In the entries below, find the line with "Where should I click to: Tick" and the line with "has height=197, width=354.". Return those two lines and all lines between them, exactly.
[DATA FOR PROCESSING]
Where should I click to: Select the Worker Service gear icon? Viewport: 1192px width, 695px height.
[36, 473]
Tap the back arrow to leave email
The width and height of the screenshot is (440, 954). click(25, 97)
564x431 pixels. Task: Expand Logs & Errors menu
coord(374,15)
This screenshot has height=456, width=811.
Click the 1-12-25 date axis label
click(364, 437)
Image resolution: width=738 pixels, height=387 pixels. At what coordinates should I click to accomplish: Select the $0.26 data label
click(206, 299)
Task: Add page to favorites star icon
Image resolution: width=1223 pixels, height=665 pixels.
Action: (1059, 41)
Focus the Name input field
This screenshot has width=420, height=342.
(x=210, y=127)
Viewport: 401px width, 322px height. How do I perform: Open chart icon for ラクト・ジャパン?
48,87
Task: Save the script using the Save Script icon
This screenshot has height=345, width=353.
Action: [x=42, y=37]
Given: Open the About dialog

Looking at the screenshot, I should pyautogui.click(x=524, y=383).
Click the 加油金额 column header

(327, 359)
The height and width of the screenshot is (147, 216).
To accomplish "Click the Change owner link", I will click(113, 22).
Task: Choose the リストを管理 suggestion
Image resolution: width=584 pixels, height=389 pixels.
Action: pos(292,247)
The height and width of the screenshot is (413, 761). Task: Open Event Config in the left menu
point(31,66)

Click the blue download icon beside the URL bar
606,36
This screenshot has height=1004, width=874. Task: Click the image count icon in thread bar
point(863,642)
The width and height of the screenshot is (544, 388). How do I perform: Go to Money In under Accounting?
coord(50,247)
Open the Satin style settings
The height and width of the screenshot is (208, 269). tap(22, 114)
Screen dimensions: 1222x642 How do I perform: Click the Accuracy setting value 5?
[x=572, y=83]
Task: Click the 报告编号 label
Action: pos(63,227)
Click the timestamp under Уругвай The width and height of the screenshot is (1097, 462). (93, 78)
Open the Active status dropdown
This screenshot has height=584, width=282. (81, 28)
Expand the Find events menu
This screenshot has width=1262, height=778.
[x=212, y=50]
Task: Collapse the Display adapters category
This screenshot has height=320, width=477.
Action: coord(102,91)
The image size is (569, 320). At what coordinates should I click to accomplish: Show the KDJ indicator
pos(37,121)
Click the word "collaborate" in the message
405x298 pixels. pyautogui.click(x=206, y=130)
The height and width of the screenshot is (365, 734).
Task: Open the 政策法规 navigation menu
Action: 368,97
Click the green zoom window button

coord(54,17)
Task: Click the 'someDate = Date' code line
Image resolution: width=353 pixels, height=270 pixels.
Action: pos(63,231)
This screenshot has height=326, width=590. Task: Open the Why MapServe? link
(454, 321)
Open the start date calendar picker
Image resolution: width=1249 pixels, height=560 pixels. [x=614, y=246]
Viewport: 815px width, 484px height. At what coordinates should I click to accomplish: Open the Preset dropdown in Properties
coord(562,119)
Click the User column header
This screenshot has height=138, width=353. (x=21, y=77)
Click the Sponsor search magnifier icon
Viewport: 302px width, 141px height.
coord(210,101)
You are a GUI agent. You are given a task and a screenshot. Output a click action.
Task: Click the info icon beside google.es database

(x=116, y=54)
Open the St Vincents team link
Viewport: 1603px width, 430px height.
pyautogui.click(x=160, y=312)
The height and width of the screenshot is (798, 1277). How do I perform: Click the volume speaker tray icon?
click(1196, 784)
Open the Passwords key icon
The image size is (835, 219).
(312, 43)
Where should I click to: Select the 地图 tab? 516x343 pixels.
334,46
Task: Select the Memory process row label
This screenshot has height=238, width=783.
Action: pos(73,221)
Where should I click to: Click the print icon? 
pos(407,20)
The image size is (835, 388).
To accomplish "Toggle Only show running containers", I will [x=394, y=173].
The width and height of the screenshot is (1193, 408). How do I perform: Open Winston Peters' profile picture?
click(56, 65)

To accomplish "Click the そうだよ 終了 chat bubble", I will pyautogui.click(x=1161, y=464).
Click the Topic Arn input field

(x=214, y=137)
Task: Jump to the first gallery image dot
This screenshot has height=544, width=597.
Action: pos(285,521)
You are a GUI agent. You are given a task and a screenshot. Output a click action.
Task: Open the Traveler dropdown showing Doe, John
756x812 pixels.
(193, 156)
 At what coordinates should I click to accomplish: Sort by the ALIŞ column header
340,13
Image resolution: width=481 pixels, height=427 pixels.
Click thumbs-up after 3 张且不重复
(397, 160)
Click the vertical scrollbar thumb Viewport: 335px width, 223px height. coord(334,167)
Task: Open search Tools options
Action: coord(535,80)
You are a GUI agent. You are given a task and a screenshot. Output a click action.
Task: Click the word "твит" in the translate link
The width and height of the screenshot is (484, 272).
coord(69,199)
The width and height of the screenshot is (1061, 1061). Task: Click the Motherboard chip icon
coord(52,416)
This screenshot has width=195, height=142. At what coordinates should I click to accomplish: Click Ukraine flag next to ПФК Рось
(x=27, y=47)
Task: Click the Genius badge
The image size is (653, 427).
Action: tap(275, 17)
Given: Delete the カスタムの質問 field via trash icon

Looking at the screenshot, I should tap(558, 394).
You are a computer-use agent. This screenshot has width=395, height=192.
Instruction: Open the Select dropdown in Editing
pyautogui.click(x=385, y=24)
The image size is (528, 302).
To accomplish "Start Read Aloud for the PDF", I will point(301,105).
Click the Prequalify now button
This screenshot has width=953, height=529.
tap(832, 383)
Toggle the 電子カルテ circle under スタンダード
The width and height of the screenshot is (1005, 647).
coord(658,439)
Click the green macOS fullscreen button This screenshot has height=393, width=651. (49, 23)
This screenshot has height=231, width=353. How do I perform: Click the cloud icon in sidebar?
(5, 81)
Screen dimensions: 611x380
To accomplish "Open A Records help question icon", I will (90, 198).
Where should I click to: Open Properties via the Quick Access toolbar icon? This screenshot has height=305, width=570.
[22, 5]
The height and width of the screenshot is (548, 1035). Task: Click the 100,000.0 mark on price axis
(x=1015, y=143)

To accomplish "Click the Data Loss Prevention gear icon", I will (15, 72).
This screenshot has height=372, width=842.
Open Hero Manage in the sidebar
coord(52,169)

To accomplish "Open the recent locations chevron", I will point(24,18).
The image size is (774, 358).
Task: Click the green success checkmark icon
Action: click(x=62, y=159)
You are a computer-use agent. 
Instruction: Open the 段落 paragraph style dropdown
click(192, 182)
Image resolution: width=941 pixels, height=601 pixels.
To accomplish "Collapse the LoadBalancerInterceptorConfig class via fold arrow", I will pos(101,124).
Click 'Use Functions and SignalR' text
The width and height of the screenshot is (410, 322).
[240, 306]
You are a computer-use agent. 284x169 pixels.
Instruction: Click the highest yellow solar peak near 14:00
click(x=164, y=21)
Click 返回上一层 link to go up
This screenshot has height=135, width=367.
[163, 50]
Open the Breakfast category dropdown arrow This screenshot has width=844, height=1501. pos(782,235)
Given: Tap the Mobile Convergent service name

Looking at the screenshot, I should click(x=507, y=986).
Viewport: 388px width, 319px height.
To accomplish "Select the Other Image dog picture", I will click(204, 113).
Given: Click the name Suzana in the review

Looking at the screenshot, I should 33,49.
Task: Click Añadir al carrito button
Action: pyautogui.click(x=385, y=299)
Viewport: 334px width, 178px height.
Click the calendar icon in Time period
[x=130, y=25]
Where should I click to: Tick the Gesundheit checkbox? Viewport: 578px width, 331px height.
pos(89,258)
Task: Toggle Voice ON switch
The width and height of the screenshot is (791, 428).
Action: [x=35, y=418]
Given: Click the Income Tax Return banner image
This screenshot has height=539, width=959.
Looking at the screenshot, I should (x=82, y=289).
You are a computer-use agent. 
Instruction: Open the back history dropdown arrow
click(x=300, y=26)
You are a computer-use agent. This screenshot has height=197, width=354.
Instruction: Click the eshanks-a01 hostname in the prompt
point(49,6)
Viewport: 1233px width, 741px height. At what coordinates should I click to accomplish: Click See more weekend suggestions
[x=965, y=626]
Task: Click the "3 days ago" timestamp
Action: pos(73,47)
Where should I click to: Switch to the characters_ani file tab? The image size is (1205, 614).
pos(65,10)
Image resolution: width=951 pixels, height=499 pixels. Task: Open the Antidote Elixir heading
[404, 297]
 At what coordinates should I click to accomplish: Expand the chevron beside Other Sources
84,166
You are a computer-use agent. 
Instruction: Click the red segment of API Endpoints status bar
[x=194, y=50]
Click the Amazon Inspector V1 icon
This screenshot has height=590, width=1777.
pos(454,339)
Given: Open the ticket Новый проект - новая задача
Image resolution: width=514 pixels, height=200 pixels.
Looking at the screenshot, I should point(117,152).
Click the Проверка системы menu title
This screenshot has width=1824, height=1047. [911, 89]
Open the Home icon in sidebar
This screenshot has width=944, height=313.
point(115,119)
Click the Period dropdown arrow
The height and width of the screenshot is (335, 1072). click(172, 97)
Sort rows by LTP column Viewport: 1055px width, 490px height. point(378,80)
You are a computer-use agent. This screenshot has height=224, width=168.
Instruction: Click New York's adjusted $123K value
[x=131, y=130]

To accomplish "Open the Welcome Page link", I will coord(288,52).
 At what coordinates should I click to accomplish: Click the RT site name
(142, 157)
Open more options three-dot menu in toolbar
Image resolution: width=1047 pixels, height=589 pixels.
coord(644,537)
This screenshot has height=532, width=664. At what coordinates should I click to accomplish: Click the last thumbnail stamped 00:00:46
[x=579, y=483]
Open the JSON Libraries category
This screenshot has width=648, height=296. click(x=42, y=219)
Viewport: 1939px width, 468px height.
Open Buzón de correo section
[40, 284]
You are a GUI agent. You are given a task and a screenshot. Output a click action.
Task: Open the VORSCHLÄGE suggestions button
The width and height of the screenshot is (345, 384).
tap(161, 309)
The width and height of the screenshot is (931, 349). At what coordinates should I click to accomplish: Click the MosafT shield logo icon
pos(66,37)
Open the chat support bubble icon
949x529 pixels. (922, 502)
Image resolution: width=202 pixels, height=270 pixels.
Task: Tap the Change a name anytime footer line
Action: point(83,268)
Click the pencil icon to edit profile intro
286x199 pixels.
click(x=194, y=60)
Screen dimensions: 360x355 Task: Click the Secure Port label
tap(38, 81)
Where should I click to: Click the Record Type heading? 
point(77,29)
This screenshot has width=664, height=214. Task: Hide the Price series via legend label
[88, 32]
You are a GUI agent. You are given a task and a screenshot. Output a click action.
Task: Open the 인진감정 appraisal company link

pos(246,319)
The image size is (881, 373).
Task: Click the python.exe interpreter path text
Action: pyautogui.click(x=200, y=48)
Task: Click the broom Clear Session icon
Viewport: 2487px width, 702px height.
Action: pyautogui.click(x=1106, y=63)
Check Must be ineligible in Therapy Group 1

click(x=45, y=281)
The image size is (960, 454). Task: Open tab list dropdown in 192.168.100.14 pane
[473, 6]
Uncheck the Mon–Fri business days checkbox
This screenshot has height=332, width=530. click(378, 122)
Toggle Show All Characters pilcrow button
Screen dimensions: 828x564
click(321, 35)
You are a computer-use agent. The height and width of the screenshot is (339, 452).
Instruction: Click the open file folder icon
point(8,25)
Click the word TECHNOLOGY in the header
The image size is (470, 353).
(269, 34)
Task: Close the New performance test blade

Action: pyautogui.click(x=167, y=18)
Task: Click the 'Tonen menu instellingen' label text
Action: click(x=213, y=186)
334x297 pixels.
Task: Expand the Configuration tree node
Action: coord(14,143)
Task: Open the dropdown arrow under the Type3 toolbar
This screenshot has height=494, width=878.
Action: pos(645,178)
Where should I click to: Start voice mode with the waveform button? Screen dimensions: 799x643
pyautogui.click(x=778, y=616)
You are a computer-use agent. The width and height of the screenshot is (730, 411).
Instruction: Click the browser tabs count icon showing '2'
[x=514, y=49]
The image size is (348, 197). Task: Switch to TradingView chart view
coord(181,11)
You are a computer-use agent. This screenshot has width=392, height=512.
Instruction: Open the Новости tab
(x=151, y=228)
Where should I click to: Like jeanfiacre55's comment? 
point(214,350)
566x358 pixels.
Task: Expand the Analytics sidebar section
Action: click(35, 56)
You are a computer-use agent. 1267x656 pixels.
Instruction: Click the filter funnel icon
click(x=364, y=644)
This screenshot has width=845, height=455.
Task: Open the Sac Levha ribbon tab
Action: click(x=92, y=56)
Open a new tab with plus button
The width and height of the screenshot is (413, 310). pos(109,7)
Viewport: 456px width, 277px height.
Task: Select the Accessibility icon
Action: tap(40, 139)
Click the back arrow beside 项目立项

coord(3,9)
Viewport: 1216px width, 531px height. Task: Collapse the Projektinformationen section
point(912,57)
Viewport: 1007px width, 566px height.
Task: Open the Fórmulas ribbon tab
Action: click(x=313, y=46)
[/DATA FOR PROCESSING]
> [ANSWER FOR THIS EXERCISE]
Where should I click to: Tick the Gesundheit checkbox? Viewport: 578px width, 331px height.
pos(89,258)
Task: Toggle Voice ON switch
The width and height of the screenshot is (791, 428).
Action: [x=35, y=418]
Given: Click the Income Tax Return banner image
This screenshot has height=539, width=959.
Looking at the screenshot, I should (x=82, y=289).
You are a computer-use agent. 
Instruction: Open the back history dropdown arrow
click(x=300, y=26)
You are a computer-use agent. This screenshot has height=197, width=354.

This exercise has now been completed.